Totally sucks. And is perfectly probable. Whether or not they understand what I did has no impact on the value of my action. Either I decimate this place and stalk out, probably to destroy the entire world — but hey, I’ll be alive — or I let them put me on ice and trust that those who love me will find a way to rescue me.
While accepting that I may never be rescued.
It may not be the best way for me.
But it’s the right way.
Sadness fills me. I don’t want to be done yet.
I hope Mom and Dad figure it out. I want them to be proud of me. And I hope Barrons — God, I’m so pissed at him right now I can’t even complete the thought! Tears press at the back of my eyes but I refuse to let them flow.
The fourth stone explodes from the blur of motion, skitters across the floor, sliding toward that fourth corner, sliding …
I brace myself for what’s about to happen.

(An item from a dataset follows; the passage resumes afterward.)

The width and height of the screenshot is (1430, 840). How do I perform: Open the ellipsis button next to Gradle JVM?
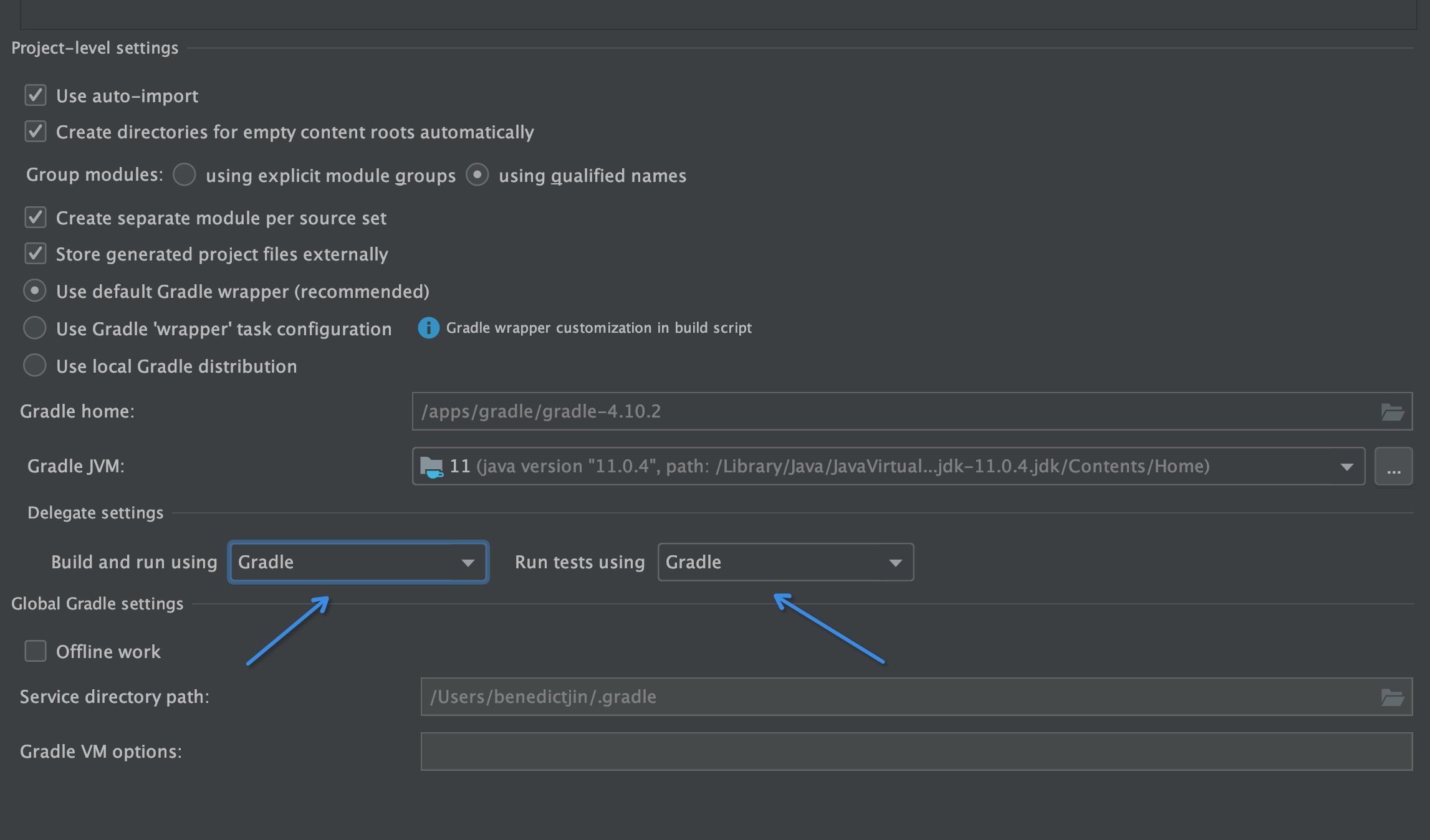tap(1394, 466)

I accept that it’s necessary.
I’m afraid. I hate being afraid.
I won’t get paralyzed looking that way. I square my shoulders, straighten my spine, tuck in my stomach and angle my head, notch my chin slightly upward. What’s that saying? Die young and leave a pretty corpse.
I wish I were as invisible as this battle raging around me makes me feel, fought by opponents with whom I can’t hope to compete because at least then I’d be able to—
About fucking time, the Sinsar Dubh growls. Your wish. My command.
Then it roars, RUN.
Part III
If you know the enemy and know yourself, you need not fear the result of a hundred battles. If you know yourself but not the enemy, for every victory gained you will also suffer a defeat. If you know neither the enemy nor yourself, you will succumb in every battle.
— Sun Tzu, The Art of War
25
“No one sees my face, sees me coming”
After the walls fell last Halloween (and I was no longer Pri-ya), with most of Dublin’s inhabitants dead or gone, I got to indulge one of my greatest teenage fantasies: I walked into Brown & Taylor and shoplifted everything I wanted.
An Alexander McQueen scarf of black skulls on pink leopard silk, a pair of totally come-fuck-me Christian Louboutin heels adorned with silver spikes that perfectly complemented the black dress I snatched off a Chanel rack, a classic Burberry raincoat lined with checked silk, a glamorous smoky faux-fur stole. A Louis Vuitton limited edition satchel, Prada wallet and purse, Dolce & Gabbana python boots, lingerie to die for!
Then I went next door and raided Estée Lauder’s makeup counter, before moving on to Lancôme. I’d crammed my backpack with all those expensive moisturizers I’d never been able to afford and filled another with foundation and blush, eye shadow and mascara.